### WHAT YOU HAVE TO DO:
Write each entry out again exactly as it was given.

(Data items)
::::

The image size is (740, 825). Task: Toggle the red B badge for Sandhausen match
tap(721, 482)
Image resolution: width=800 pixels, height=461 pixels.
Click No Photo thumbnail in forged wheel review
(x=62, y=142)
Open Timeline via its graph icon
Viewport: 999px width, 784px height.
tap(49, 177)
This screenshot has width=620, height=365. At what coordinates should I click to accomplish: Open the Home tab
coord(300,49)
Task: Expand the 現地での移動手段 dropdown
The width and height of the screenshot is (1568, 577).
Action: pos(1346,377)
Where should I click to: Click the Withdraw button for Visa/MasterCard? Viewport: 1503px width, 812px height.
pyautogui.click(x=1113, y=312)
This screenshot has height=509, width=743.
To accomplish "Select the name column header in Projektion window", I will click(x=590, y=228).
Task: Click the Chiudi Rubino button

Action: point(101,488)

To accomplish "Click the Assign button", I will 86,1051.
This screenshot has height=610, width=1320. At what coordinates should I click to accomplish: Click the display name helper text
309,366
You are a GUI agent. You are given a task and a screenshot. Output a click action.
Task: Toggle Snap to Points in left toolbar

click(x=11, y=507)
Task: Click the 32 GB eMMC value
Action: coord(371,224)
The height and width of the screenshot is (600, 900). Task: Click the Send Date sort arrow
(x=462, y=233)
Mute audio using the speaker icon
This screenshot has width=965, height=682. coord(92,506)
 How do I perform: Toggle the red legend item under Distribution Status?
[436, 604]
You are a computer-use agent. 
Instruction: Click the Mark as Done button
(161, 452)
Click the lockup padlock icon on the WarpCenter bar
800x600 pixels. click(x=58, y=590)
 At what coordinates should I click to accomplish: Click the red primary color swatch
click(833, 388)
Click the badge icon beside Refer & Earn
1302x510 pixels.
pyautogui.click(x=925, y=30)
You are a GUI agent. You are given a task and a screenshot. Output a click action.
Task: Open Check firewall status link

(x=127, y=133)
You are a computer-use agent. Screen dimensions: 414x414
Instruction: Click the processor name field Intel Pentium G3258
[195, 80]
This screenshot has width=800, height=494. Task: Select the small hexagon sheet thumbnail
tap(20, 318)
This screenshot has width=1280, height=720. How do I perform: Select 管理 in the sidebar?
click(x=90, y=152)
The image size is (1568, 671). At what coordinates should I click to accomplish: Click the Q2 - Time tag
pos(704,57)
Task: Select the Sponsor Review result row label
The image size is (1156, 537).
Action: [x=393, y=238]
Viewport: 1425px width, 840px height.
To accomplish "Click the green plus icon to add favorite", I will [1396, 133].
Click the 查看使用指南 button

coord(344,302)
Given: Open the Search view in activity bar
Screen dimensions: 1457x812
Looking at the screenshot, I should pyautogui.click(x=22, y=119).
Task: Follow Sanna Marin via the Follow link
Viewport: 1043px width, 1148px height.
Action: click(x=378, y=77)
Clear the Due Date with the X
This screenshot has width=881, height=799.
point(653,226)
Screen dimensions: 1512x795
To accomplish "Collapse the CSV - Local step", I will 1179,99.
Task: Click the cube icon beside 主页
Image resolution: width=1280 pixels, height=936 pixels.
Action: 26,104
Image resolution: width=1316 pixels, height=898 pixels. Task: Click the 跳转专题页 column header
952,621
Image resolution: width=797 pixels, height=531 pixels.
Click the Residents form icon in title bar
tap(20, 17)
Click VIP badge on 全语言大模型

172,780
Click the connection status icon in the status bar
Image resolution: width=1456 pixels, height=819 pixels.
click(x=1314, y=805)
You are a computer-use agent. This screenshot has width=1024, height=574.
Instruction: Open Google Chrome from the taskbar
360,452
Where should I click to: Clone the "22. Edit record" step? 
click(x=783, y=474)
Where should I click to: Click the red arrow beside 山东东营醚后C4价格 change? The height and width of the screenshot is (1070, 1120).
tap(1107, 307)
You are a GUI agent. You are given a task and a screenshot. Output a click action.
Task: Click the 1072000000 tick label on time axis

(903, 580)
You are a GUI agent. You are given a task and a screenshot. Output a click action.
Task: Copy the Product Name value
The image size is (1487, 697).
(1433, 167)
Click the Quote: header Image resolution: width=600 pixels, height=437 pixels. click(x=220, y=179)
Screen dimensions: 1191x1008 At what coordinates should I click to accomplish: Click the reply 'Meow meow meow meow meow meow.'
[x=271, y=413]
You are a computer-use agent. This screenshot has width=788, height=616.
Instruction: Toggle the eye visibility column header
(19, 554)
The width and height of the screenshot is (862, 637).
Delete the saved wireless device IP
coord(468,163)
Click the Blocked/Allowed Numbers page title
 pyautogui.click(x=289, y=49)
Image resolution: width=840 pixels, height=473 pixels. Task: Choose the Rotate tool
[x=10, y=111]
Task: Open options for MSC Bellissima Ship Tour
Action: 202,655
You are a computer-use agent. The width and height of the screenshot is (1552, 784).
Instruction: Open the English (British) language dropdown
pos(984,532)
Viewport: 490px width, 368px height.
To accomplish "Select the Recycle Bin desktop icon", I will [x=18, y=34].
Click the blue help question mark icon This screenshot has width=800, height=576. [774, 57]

::::

### WRITTEN RESPONSE:
The image size is (740, 825). Task: Toggle the red B badge for Sandhausen match
tap(721, 482)
Image resolution: width=800 pixels, height=461 pixels.
Click No Photo thumbnail in forged wheel review
(x=62, y=142)
Open Timeline via its graph icon
Viewport: 999px width, 784px height.
tap(49, 177)
This screenshot has width=620, height=365. At what coordinates should I click to accomplish: Open the Home tab
coord(300,49)
Task: Expand the 現地での移動手段 dropdown
The width and height of the screenshot is (1568, 577).
Action: pos(1346,377)
Where should I click to: Click the Withdraw button for Visa/MasterCard? Viewport: 1503px width, 812px height.
pyautogui.click(x=1113, y=312)
This screenshot has height=509, width=743.
To accomplish "Select the name column header in Projektion window", I will click(x=590, y=228).
Task: Click the Chiudi Rubino button

Action: point(101,488)

To accomplish "Click the Assign button", I will 86,1051.
This screenshot has height=610, width=1320. At what coordinates should I click to accomplish: Click the display name helper text
309,366
You are a GUI agent. You are given a task and a screenshot. Output a click action.
Task: Toggle Snap to Points in left toolbar

click(x=11, y=507)
Task: Click the 32 GB eMMC value
Action: coord(371,224)
The height and width of the screenshot is (600, 900). Task: Click the Send Date sort arrow
(x=462, y=233)
Mute audio using the speaker icon
This screenshot has width=965, height=682. coord(92,506)
 How do I perform: Toggle the red legend item under Distribution Status?
[436, 604]
You are a computer-use agent. 
Instruction: Click the Mark as Done button
(161, 452)
Click the lockup padlock icon on the WarpCenter bar
800x600 pixels. click(x=58, y=590)
 At what coordinates should I click to accomplish: Click the red primary color swatch
click(833, 388)
Click the badge icon beside Refer & Earn
1302x510 pixels.
pyautogui.click(x=925, y=30)
You are a GUI agent. You are given a task and a screenshot. Output a click action.
Task: Open Check firewall status link

(x=127, y=133)
You are a computer-use agent. Screen dimensions: 414x414
Instruction: Click the processor name field Intel Pentium G3258
[195, 80]
This screenshot has width=800, height=494. Task: Select the small hexagon sheet thumbnail
tap(20, 318)
This screenshot has width=1280, height=720. How do I perform: Select 管理 in the sidebar?
click(x=90, y=152)
The image size is (1568, 671). At what coordinates should I click to accomplish: Click the Q2 - Time tag
pos(704,57)
Task: Select the Sponsor Review result row label
The image size is (1156, 537).
Action: [x=393, y=238]
Viewport: 1425px width, 840px height.
To accomplish "Click the green plus icon to add favorite", I will [1396, 133].
Click the 查看使用指南 button

coord(344,302)
Given: Open the Search view in activity bar
Screen dimensions: 1457x812
Looking at the screenshot, I should pyautogui.click(x=22, y=119).
Task: Follow Sanna Marin via the Follow link
Viewport: 1043px width, 1148px height.
Action: click(x=378, y=77)
Clear the Due Date with the X
This screenshot has width=881, height=799.
point(653,226)
Screen dimensions: 1512x795
To accomplish "Collapse the CSV - Local step", I will 1179,99.
Task: Click the cube icon beside 主页
Image resolution: width=1280 pixels, height=936 pixels.
Action: 26,104
Image resolution: width=1316 pixels, height=898 pixels. Task: Click the 跳转专题页 column header
952,621
Image resolution: width=797 pixels, height=531 pixels.
Click the Residents form icon in title bar
tap(20, 17)
Click VIP badge on 全语言大模型

172,780
Click the connection status icon in the status bar
Image resolution: width=1456 pixels, height=819 pixels.
click(x=1314, y=805)
You are a computer-use agent. This screenshot has width=1024, height=574.
Instruction: Open Google Chrome from the taskbar
360,452
Where should I click to: Clone the "22. Edit record" step? 
click(x=783, y=474)
Where should I click to: Click the red arrow beside 山东东营醚后C4价格 change? The height and width of the screenshot is (1070, 1120).
tap(1107, 307)
You are a GUI agent. You are given a task and a screenshot. Output a click action.
Task: Click the 1072000000 tick label on time axis

(903, 580)
You are a GUI agent. You are given a task and a screenshot. Output a click action.
Task: Copy the Product Name value
The image size is (1487, 697).
(1433, 167)
Click the Quote: header Image resolution: width=600 pixels, height=437 pixels. click(x=220, y=179)
Screen dimensions: 1191x1008 At what coordinates should I click to accomplish: Click the reply 'Meow meow meow meow meow meow.'
[x=271, y=413]
You are a computer-use agent. This screenshot has width=788, height=616.
Instruction: Toggle the eye visibility column header
(19, 554)
The width and height of the screenshot is (862, 637).
Delete the saved wireless device IP
coord(468,163)
Click the Blocked/Allowed Numbers page title
 pyautogui.click(x=289, y=49)
Image resolution: width=840 pixels, height=473 pixels. Task: Choose the Rotate tool
[x=10, y=111]
Task: Open options for MSC Bellissima Ship Tour
Action: 202,655
You are a computer-use agent. The width and height of the screenshot is (1552, 784).
Instruction: Open the English (British) language dropdown
pos(984,532)
Viewport: 490px width, 368px height.
To accomplish "Select the Recycle Bin desktop icon", I will [x=18, y=34].
Click the blue help question mark icon This screenshot has width=800, height=576. [774, 57]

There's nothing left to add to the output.